Although many did manage to penetrate it, the Iron Curtain cut off most Ukrainian artists from current trends in the world of the arts. Reproductions and photographs of the works of western artists, the “bourgeois painting” that it was mandatory to criticize, was possible to see in some book in plain wrapping, under someone’s table, but when it came to those works that can only be seen live or on video, the situation was not even that good. Performance as a form of modern art is based on the artist’s actions and is viewed by an audience in real time. Its foundation lies in a concept of art as a style of living.
PARADZHANOV AND FRYPULIA
One of the first who comes to mind in this context is filmmaker Serhiy Paradzhanov, whose life was filled to abundance with both sophisticated art, and outrageous and hooligan art. The point is that all these things are very subjective and it’s not possible to arrive at a definitive assessment.

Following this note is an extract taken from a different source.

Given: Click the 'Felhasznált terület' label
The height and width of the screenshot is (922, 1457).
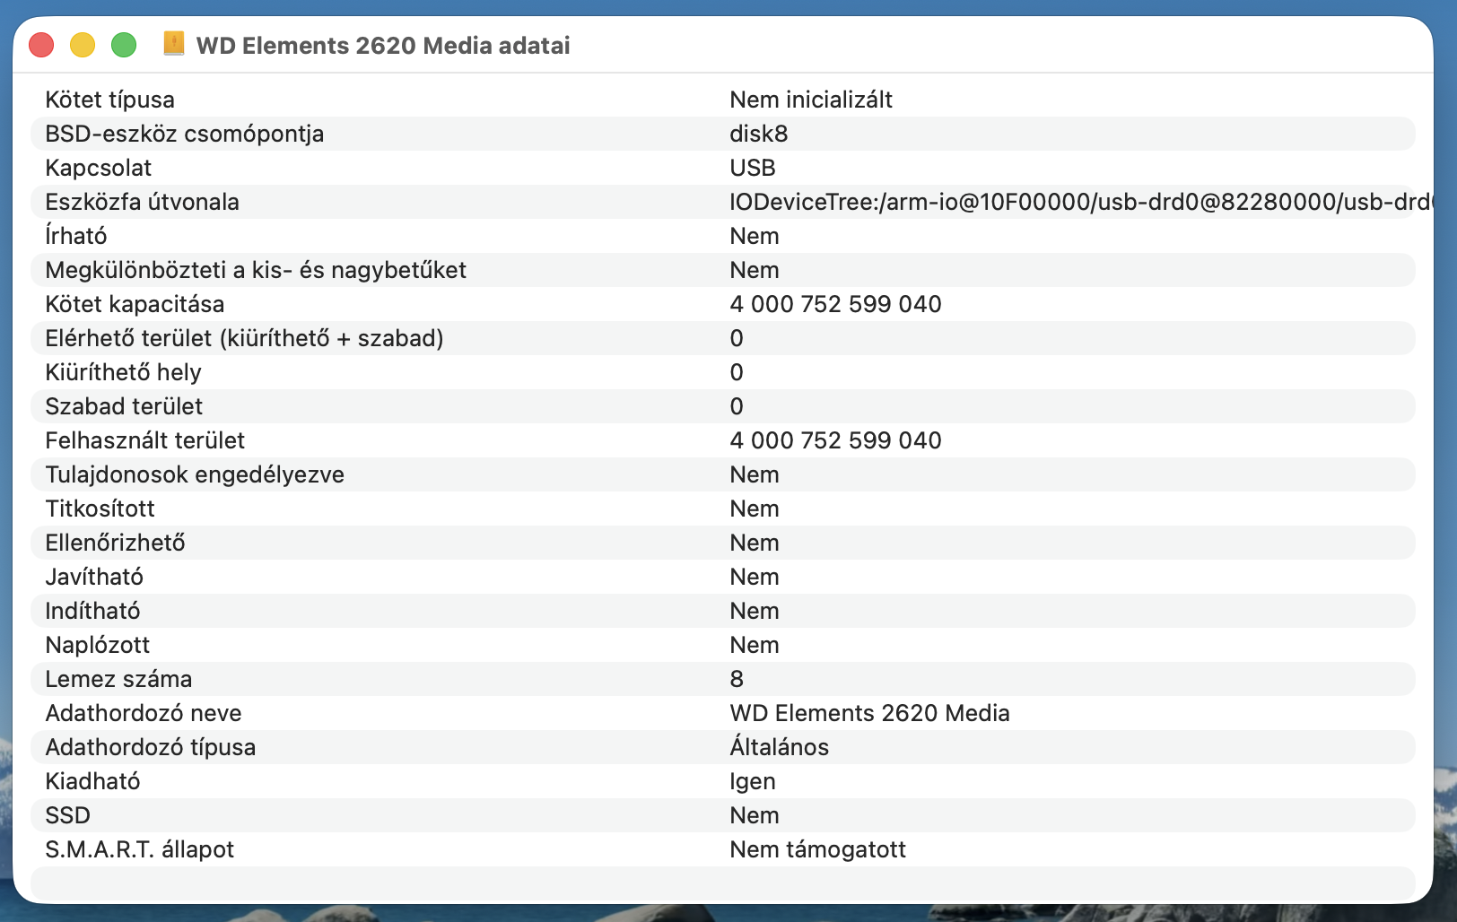Looking at the screenshot, I should pyautogui.click(x=144, y=440).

Incidentally, one of Paradzhanov’s favorite filmmakers was Pier Paolo Pasolini, who made the film “Saló, or 120 Days of Sodom,” which was only allowed to be shown in the UK in 2000.
Another figure worth mentioning is the Kyiv artist Feodosiy “Frypulia” Tetianych, possibly the first Ukrainian artist who could really be called a performer. You might not have been able to see performance art on the streets of Moscow in 1988, but you certainly could in Kyiv. Frypulia performed on Andriyivskiy Uzviz dressed in a polyethylene cloak, a much-patched shirt smeared with paint, with a very long beard and a very strange hat on his head. Few people understood that there was a person hiding under all this, someone who manifested himself in many ways, including as a member of the Artists’ Union of Ukraine, a monumentalist, and one of the leaders of the informal underground of Ukrainian art. Among others, he raised a very significant question: Why did the Artists’ Union have sections on graphics, sculpture, painting, monumental art, and art criticism, but
nothing on op-art, performance or installationa? This issue remains equally current today. According to Lozhkina, the closest comparison to Frypulia’s performance strategy might be the European Fluxus movement of the 1960s and 1970s.
THE MASOCH FUND
Art historian Oksana Barshynova, head of the XX-XXI century art research at the National Art Museum of Ukraine, notes that performance art was a relatively rare occurrence in Ukraine during the 1990s, although artists occasionally did put performances on. “The most exciting ones, in my opinion, were run by the Masoch Fund—Ihor Diurych and Ihor Podolchak,” says Barshynova. “Works like ‘Mausoleum for a President’ and ‘The Last Jewish Pogrom’ were provocative events that hit their targets, bringing out into the open issues that were hidden through fear and hang-ups.” This artistic group was founded in Lviv by theater director and actor Roman Viktiuk in 1991, together with Diurych and Podolchak. The works of this group belong to the European tradition of actionism and is categorized as “aesthetic interactions” by the French art critic Nicolas Bourriaud.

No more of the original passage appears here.